== SUPPLIED INFORMATION

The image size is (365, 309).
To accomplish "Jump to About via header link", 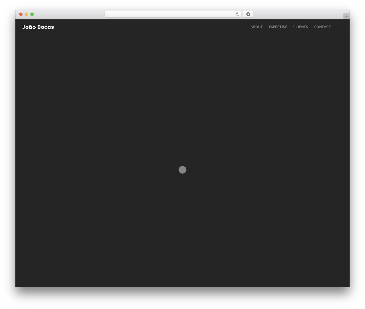I will 257,27.

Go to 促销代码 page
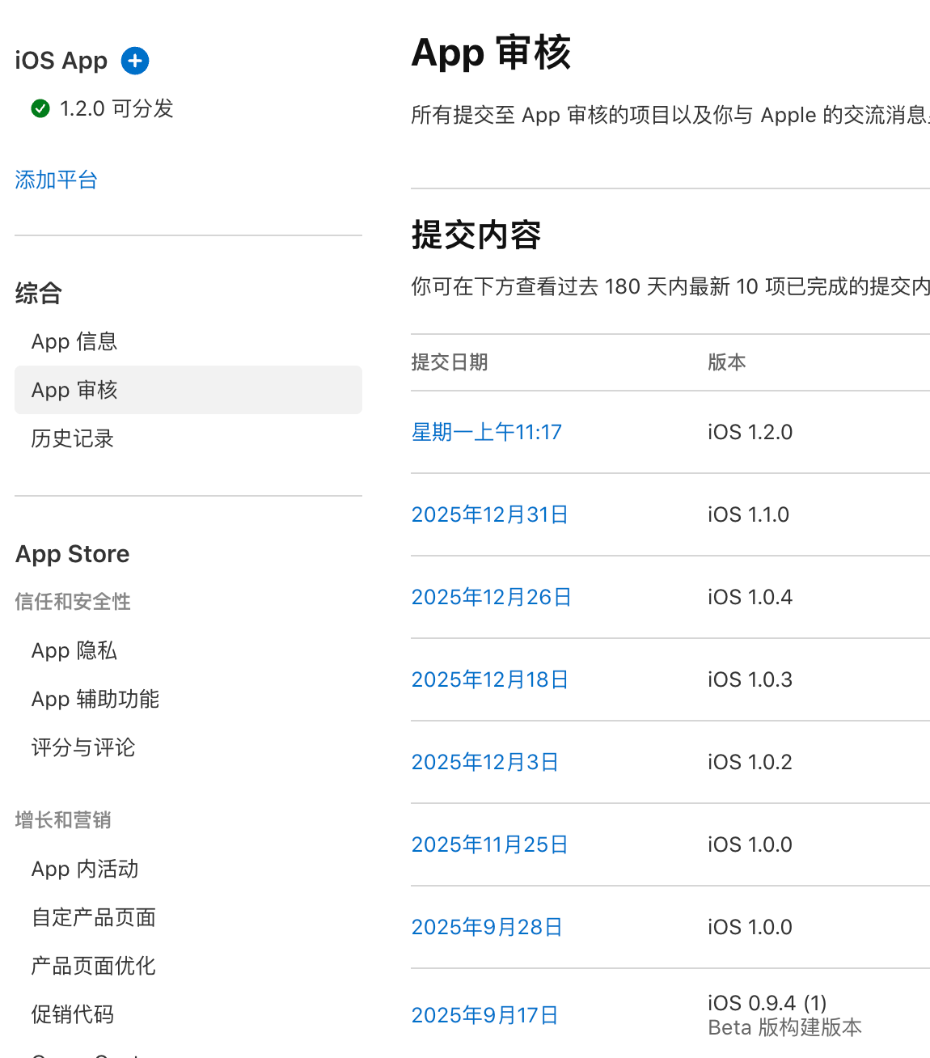coord(72,1014)
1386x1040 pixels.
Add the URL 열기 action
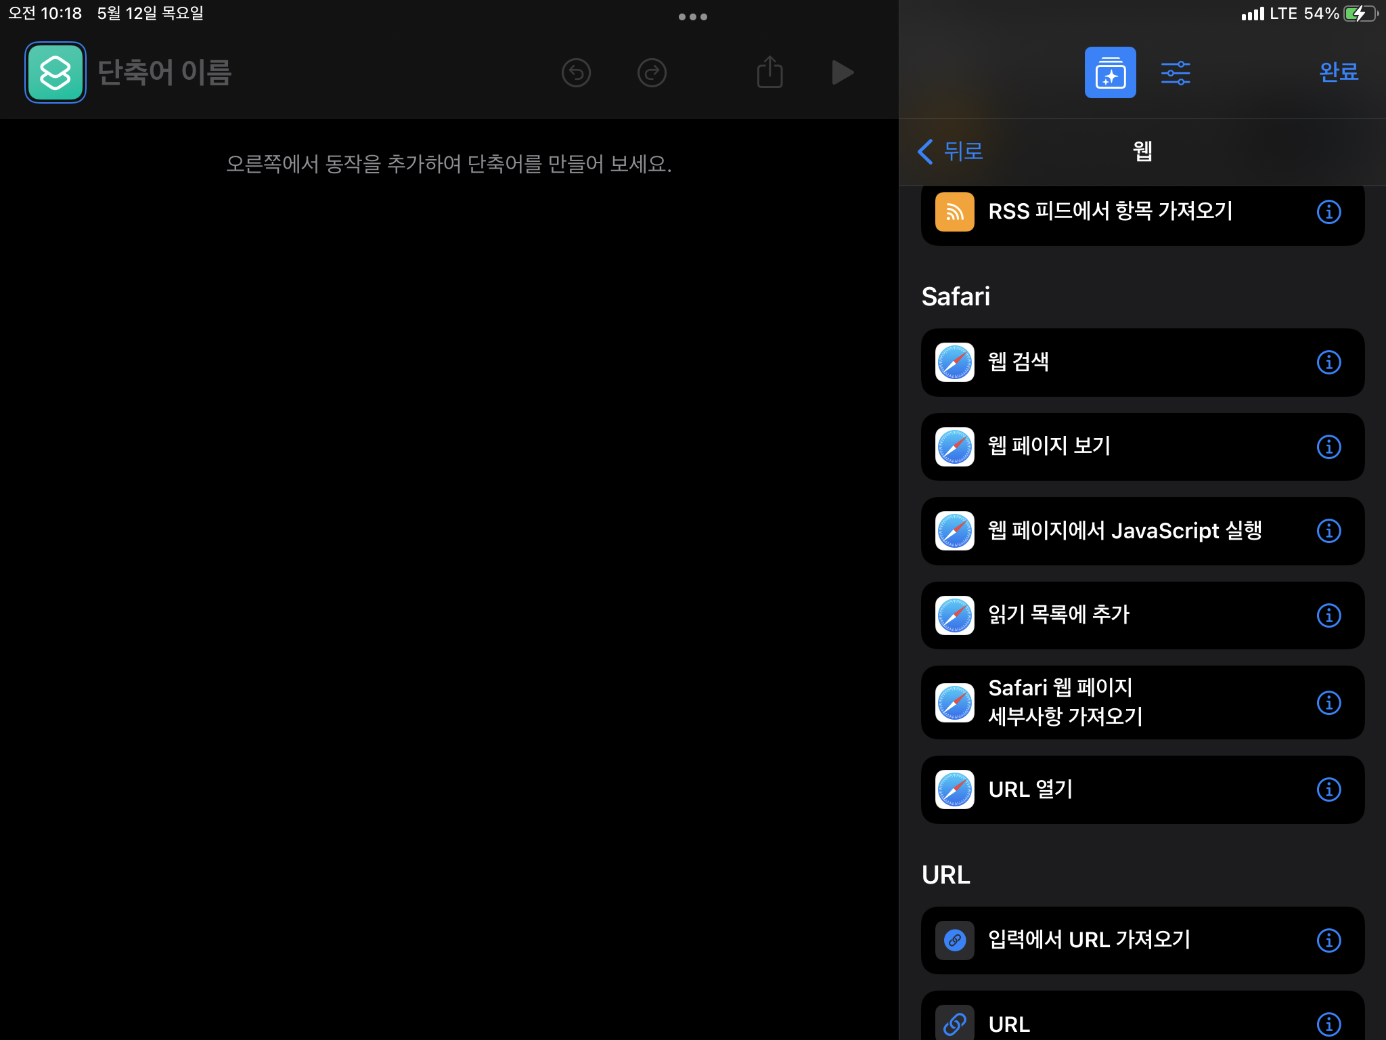coord(1110,789)
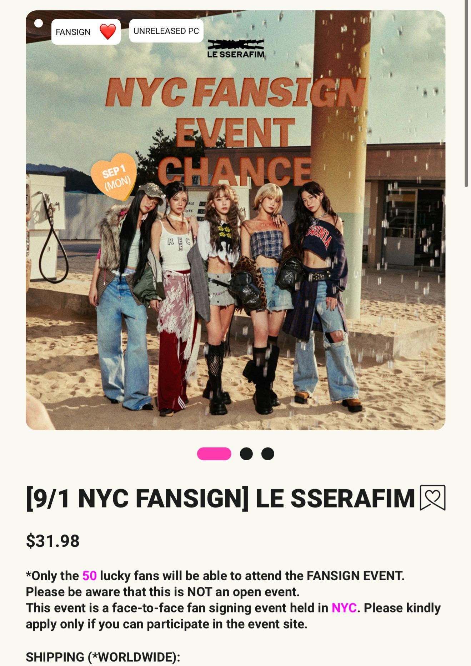Click the wishlist bookmark heart icon
The height and width of the screenshot is (666, 471).
pos(432,497)
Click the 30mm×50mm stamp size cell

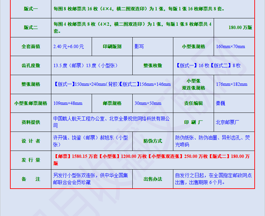(148, 103)
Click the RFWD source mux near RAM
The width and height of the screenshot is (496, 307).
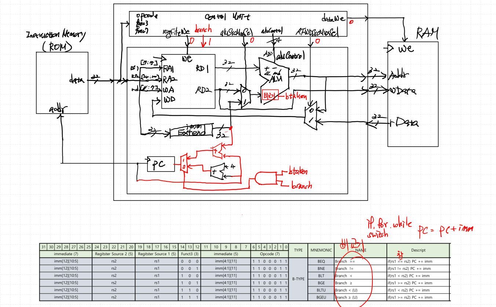[311, 115]
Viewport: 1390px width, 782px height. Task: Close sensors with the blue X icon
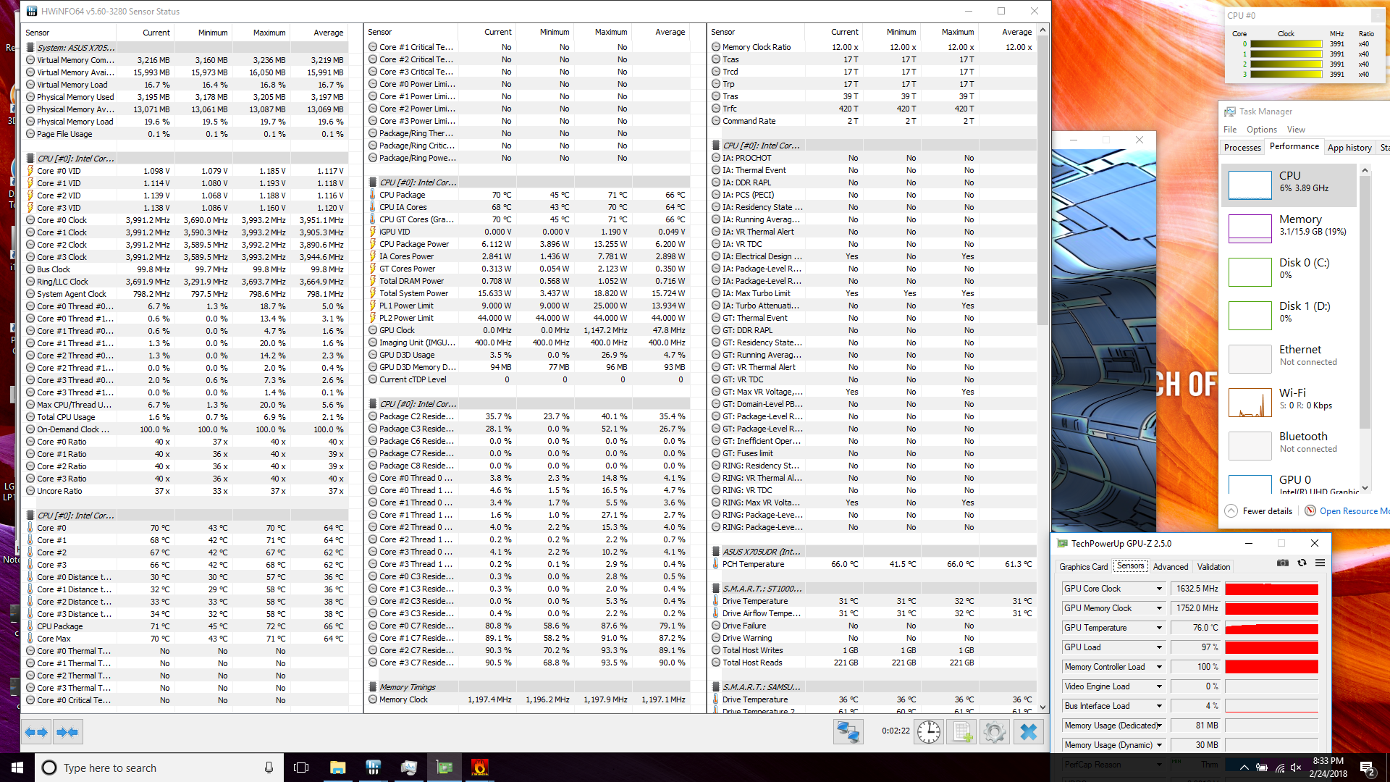[x=1028, y=732]
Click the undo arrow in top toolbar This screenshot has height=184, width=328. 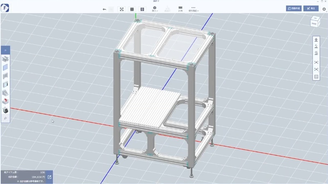tap(104, 9)
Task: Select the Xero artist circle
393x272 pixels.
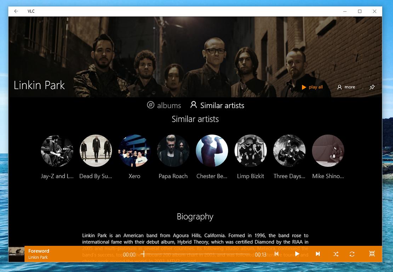Action: [x=134, y=151]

====

DO THIS
Shift every coordinate in the answers by 9 and write out again the rows from the line with "Task: Select the Xero artist circle" through the end of the rows, both ends included and requests kept. Leave the pictures out of the answer.

RESULT OF THE EXERCISE
Task: Select the Xero artist circle
393x272 pixels.
Action: [x=143, y=160]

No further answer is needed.